* _DOCUMENT EXCERPT_:
To generate native packages for oa-tools (Debian .deb, Arch/Manjaro .pkg.tar.zst, Fedora .rpm), your build environment must have the following tools installed. This setup follows the "Eggs & Bananas" philosophy of using essential, high-quality tools for maximum efficiency.

1. Universal Core (The Artisan's Workshop)

Regardless of the distribution, these are mandatory to compile the "Mind" (Go) and the "Arm" (C):

  • Go Compiler (1.20+): Required to compile the coa orchestrator.
  • GCC & Make: Required to compile the oa C engine.
  • Git: Required for versioning and managing the wardrobe.

2. Distribution-Specific Requirements

Arch Linux / Manjaro / BigLinux

To use the Arch/Manjaro build logic and generate packages:

  • base-devel: Essential build utilities (includes makepkg and fakeroot).
  • pacman-contrib: Provides helpful tools for package maintenance.

Debian / Ubuntu

To generate standard .deb packages:

  • build-essential: The core compiler and toolchain.
  • devscripts & debhelper: Required for standard Debian packaging workflows.

Fedora / Red Hat / Nobara

To generate .rpm packages using the Fedora-agnostic logic:

  • fedora-packager: Provides the essential infrastructure for RPM creation.
  • rpm-build: The core engine for building RPM packages.
  • dnf-plugins-core: Necessary for managing build dependencies and toolchains.

The Build Logic

Since version 0.7.1, the build process has been simplified and purified:

  1. Agnostic Detection: The builder automatically identifies the host distribution using the system's ID_LIKE metadata.
  2. Dynamic Generation: coa tools build generates a tailored PKGBUILD, spec file, or debian/ directory on the fly based on the detected environment.
  3. Zero-Footprint: By removing derivatives.yaml, the system no longer requires external mapping files to recognize derivative distributions (like Nobara being recognized as Fedora).

Note: This "Artisan" approach ensures that as long as your system reports a supported lineage in /etc/os-release, the builder will know exactly how to "cut the cloth" for your specific distribution.

* _SUPPLIED MATERIAL_:
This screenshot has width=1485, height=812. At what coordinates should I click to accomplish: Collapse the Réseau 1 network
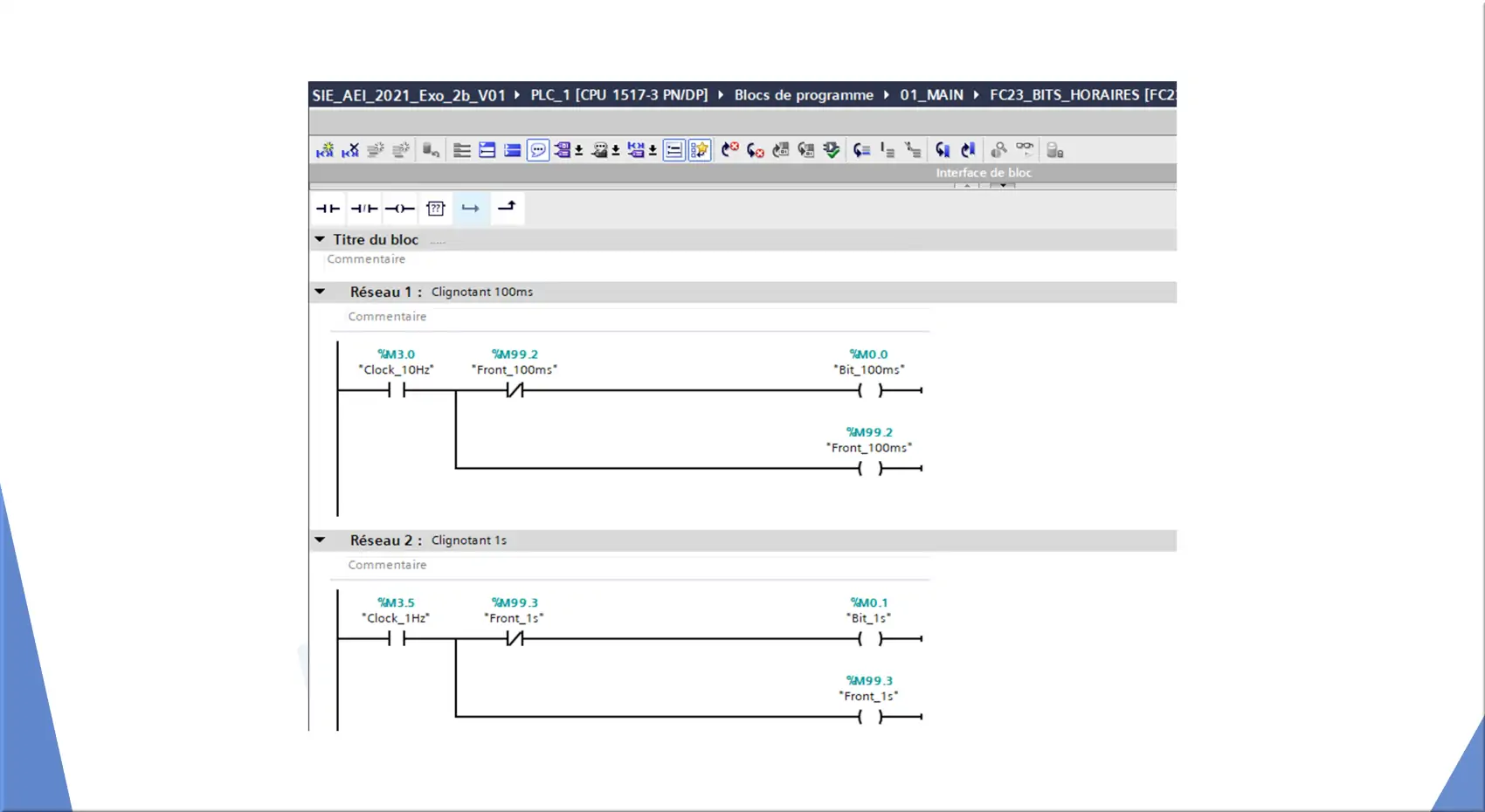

* _TASK DESCRIPTION_: Copy the build requirements text starting with "To generate .rpm" and going on through "building RPM packages.", replacing "infrastructure" with "framework".

* _SOLUTION TO THIS PROBLEM_:
To generate .rpm packages using the Fedora-agnostic logic:

  • fedora-packager: Provides the essential framework for RPM creation.
  • rpm-build: The core engine for building RPM packages.